TASK INSTRUCTIONS: For each line of the listing that includes the word "computer", show the whole line.

ENTRIES SHOWN:

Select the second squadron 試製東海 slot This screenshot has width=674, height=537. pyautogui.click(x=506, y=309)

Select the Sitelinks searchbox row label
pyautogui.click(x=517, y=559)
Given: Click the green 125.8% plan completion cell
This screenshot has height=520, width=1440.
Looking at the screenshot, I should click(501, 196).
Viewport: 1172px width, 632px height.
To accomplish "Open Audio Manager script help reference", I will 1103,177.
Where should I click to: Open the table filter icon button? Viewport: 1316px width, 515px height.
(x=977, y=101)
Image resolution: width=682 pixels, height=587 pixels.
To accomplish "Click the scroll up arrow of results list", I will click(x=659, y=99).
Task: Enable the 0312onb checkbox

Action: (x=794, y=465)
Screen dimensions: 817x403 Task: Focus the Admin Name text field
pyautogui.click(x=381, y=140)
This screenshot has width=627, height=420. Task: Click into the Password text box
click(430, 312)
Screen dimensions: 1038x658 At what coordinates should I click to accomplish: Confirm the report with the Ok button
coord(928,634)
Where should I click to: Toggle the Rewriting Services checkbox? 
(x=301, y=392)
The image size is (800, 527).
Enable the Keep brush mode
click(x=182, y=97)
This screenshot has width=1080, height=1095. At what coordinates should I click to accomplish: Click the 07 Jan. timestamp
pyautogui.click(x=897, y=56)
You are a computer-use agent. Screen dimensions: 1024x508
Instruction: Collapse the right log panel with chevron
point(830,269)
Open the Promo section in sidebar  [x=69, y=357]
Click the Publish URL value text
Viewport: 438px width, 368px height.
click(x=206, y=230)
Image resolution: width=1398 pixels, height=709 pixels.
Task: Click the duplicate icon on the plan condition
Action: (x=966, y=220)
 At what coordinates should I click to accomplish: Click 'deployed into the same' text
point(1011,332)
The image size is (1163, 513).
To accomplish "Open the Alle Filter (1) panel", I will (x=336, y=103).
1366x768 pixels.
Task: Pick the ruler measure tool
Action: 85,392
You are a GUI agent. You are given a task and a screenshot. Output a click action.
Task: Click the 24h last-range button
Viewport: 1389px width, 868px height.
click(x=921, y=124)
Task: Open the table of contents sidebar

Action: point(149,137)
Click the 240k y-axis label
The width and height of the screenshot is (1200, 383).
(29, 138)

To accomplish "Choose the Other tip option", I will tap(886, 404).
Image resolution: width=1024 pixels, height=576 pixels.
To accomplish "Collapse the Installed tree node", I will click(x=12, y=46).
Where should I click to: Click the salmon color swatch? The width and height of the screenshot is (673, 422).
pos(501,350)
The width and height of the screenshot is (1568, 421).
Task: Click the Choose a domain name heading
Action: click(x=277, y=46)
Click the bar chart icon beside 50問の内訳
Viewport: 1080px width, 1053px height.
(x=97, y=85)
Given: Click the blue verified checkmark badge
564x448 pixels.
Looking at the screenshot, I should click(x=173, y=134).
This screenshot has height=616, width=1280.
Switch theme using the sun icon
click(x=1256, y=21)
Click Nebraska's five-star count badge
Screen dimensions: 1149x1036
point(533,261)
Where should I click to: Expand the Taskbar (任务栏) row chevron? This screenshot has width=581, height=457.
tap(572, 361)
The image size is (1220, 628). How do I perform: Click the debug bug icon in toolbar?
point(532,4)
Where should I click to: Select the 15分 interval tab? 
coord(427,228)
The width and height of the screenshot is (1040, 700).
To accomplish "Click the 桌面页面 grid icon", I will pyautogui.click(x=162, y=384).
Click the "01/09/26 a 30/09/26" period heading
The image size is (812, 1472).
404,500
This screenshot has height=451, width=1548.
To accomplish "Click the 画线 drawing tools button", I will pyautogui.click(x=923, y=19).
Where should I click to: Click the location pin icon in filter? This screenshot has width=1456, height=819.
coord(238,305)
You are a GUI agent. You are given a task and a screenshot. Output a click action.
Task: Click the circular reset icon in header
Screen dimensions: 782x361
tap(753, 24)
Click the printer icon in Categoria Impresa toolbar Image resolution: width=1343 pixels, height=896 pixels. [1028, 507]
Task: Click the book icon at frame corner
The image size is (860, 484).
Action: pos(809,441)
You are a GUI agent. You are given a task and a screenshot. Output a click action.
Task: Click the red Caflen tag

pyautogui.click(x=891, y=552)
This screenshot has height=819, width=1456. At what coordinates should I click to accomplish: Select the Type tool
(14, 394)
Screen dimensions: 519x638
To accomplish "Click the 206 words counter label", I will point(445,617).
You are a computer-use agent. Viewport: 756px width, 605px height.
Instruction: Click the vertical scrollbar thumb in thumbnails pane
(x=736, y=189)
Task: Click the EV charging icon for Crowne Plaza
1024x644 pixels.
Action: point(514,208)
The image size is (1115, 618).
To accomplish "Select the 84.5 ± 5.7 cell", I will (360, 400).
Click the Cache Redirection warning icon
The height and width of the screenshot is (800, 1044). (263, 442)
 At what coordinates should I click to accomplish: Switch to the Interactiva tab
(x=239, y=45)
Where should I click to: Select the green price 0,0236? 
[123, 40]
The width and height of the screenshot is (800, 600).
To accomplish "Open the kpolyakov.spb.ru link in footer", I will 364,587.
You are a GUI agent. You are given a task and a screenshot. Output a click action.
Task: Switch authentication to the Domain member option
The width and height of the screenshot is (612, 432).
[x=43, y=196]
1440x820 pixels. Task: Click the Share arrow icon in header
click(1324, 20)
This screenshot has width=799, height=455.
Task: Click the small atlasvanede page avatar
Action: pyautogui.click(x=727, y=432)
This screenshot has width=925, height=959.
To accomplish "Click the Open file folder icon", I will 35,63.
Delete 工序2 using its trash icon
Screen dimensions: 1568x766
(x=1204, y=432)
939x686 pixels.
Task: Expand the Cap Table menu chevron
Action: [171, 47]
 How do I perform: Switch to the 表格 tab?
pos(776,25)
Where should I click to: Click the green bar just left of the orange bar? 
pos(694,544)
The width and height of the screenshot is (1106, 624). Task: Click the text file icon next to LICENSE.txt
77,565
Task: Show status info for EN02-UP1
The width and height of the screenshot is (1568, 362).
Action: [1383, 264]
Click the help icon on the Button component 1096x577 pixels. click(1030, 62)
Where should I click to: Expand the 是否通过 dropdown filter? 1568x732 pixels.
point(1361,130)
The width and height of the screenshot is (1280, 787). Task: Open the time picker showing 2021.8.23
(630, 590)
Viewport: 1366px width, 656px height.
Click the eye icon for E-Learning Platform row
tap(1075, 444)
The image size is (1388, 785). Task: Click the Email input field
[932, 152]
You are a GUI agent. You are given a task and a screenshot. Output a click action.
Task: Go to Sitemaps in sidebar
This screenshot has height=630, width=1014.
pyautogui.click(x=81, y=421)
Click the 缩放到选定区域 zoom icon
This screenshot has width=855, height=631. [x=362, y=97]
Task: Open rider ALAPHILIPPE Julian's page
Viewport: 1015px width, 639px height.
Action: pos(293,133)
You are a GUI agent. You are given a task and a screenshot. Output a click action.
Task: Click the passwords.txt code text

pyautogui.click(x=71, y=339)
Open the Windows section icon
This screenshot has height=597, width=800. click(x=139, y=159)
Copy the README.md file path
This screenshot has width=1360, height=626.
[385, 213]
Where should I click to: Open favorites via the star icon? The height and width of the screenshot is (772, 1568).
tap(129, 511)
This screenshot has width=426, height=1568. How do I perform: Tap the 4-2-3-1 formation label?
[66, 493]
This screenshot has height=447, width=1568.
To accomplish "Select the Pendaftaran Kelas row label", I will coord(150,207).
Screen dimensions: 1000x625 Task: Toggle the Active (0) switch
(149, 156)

RESPONSE AREA:
You are a computer-use agent. Screen dimensions: 1024x508
You are a computer-use agent. Viewport: 756px width, 605px height.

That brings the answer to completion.